Here are the five key things
to take away from Wednesday’s Benghazi hearing:
5. State Department Official
Fingered Terror Group Day After Attack
One of the biggest points of
contention in the Benghazi investigation has been:
Why did the Obama
administration initially blame the terrorist attack on a YouTube video when
there was no apparent evidence to support that theory?
During the House Oversight
Committee hearing on the Benghazi attack, Rep. Trey Gowdy (R-S.C.) read from an
email sent by Beth Jones, the acting assistant secretary for Middle Eastern
affairs at the State Department, to Benghazi whistleblower Gregory Hicks and
other top administration officials. In it, she fingered Ansar al-Sharia, a
radical Islamic terror group, as the perpetrator behind the attack after the
Libyan government speculated that they might be ex-Gadhafi forces.
The email was sent the day
after the attack on Sept. 12, 2012 — well before the Obama administration
started pushing the YouTube video narrative.
“I spoke to the Libyan
ambassador and emphasized the importance of Libyan leaders continuing to make
strong statements,” the email read. “When he said his government expected that
former Ghadafi regime elements carried out the attacks, I told him that the
group that conducted the attacks, Ansar al-Sharia, is affiliated with Islamic
terrorists.”
Gowdy said the email was
previously unreleased, but not classified.
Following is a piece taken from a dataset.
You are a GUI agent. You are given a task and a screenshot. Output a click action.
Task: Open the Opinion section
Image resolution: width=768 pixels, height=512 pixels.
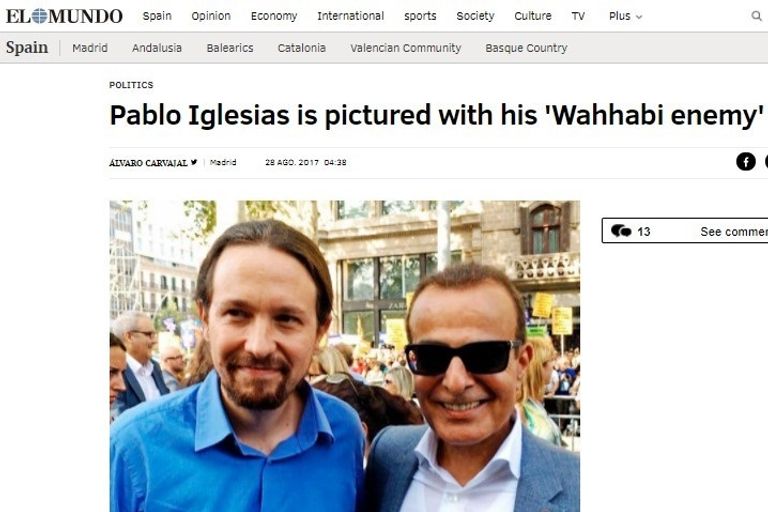(x=211, y=16)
4. Who Is Lt. Col. Gibson?
Benghazi whistleblower
Gregory Hicks repeatedly brought up a man by the name of Lt. Col. Gibson. Other
than the fact that he was a Special Operations Command (SOC) Africa commander,
we don’t know much else about him.
But more importantly, we
don’t know what else he knows about the tragic events of Sept. 11, 2012. On the
night of the Benghazi attack, Gibson was “furious” when a stand down order was
given, preventing Special Forces from intervening in Libya, Hicks testified.
Hicks said Gibson wanted to
bring the Americans trapped in Benghazi home, but was unable to act. Does
Gibson know who personally issued the stand down order? Does he know how far up
the chain of command the order originated?
These are questions to keep
in mind as the investigation proceeds.
3. Benghazi Witness Told Not
to Speak With Congressional Investigator Alone
Hicks on Wednesday also
revealed that he was told by Obama administration officials not to talk with
Rep. Jason Chaffetz (R-Utah) unsupervised.
A State Department lawyer
accompanied the delegation and tried to be in every single meeting he was
involved in, Hicks claimed.
Chaffetz, who traveled to
Benghazi after the attack to investigate, also claimed back in October that the
administration assigned a State Department attorney to follow him in his every
“footstep” during his investigative trip.
2. Whistleblower
‘Effectively Demoted’ After Questioning Benghazi Talking Points
Gregory Hicks told members
of Congress that he has been “effectively demoted” from his position as deputy
chief of mission shortly after he questioned United Nations Ambassador Susan
Rice’s explanation that the Benghazi attack was the result of a spontaneous
protest sparked by a YouTube video.
Hicks, the former deputy
chief of mission under murdered U.S. Ambassador Chris Stevens, now holds the
title of foreign affairs officer in the Office of Global Intergovernmental
Affairs.
“In hindsight I think it
began after I asked a question about Ambassador Rice’s statement on the TV
shows,” Hicks said, after being asked what the “seminal” moment had been in all
of his new professional criticism.
1. There Was a Stand Down
Order
Though some the details are
still fuzzy, someone issued a stand down order that prevented Special Forces
from traveling to Benghazi to intervene after the attack.
Hicks, the former deputy
chief of mission for the U.S. in Libya and the highest ranking official in the
country at the time of the Benghazi attacks, testified that either AFRICOMM or
SOCAFRICA issued the stand down order, though he didn’t have a name or where
the command originated.
Hicks said Lt. Col. Gibson,
a Special Operations Command (SOC) Africa commander, was “furious” after
receiving the stand down order. “Lt. Col. Gibson was furious. I had told him to
go bring our people home. That’s what he wanted to do,” he said.